Silk - Caitlin R. Kiernan [39]
Two weeks, and she had figured out all of the songs in Yer Funeral’s set list; so little variation in punk bass lines, anyway, almost everything on the bottom two strings. She’d deciphered most of the knobs on the cabinet and the bass itself, had grown puking sick of the Sex Pistols and the Ramones and the Clash, everything fuzzy and flat through Pablo’s junker stereo, and she’d begun to just string notes together like popcorn or plastic beads. Pictured them as fat brown blocks of different shapes and sizes to be stacked any way she pleased. And Daria had realized that she was writing her own songs, things that might become songs, and she would shut her eyes and stand before the thumping rig, imagining the drums and guitars, the singer’s wordless voice, all tied together with the warm chocolate rhythms she coaxed from the Gibson.
And then Pablo had smashed up his hand, had been drunk and fallen, tripped on a crack in the fucking sidewalk and tried to break his fall with his right hand. One week before Yer Funeral was supposed to open a big show, Battle of the Bands thing, and there were rumors that a scout from IRS would be coming down. When they’d gotten back from the emergency room, Jonesy had been waiting for them on the front steps of their apartment building, and when he’d seen Pablo’s hand, ridiculous swollen fingers like splinted sausages and the shell of fresh white plaster, he’d socked Pablo in the jaw and broken two front teeth.
Next day, after he’d heard that Jonesy was seriously looking for someone to replace him on a not-so-temporary basis, he’d volunteered Daria. She’d told him to fuck off, but he’d begged, and Jonesy had finally agreed to let her sit in on one practice. Yer Funeral had rehearsed in the garage of an abandoned Chevron station, concrete floors gritty oil-dark and darker pits where the hydraulic lifts had been. Pablo had sat alone in a shadowy corner, sucking beer and looking sullen and anxious; Jonesy and Carlton had exchanged doubtful smirks as she’d tuned and adjusted the strap to fit her shoulder.
Then Carlton had started off, no warning, three loud beats slammed from his foot drum before Jonesy leaped into the New York Dolls’ “Chatterbox,” spitting the words at the mike and his graceless fingers ripping madly at his guitar. Daria had only missed a beat or two, and by the time they reached Jonesy’s solo, both drummer and singer were grinning. Daria had never looked up from the bass, never once taken her eyes off the strings, had chewed her lower lip until it bled, until the song had ended and Jonesy was laughing like a hyena and Carlton had kept repeating “Gawddammit, girl,” over and over. Pablo hadn’t said a word, had popped the cap off another bottle of Sterling and watched from his patch of gloom.

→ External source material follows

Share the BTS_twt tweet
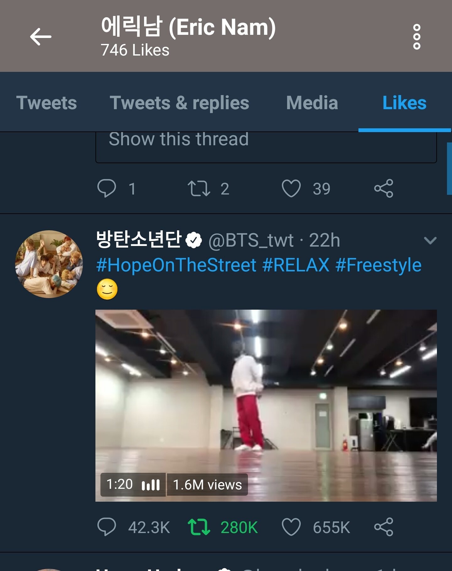 pos(384,527)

Daria had followed straight through Yer Funeral’s entire borrowed repertoire, had ended with “Rockaway Beach,” and her fingers had been numb, fingerprint whorls scraped raw and smooth. No breath left in her, gasping and her arms gone to slinkys, her sweat standing out on the garage floor around her feet, bright droplets and splatters unable to soak into the oil-and antifreeze-saturated cement. And Jonesy had slapped her on the back, big, stupid boy gesture of affection or camaraderie, fraternity, and then he’d hugged her tight, and Pablo, drunk off his cheap beer and confusion, knowing that this whole thing was getting way out of hand, blowing up in his face, but not sure why or how to stop the explosion, had mumbled something not entirely to himself.
Jonesy had asked him to speak up, come again, and Pablo had stood, slight reel and sway as he stepped toward them.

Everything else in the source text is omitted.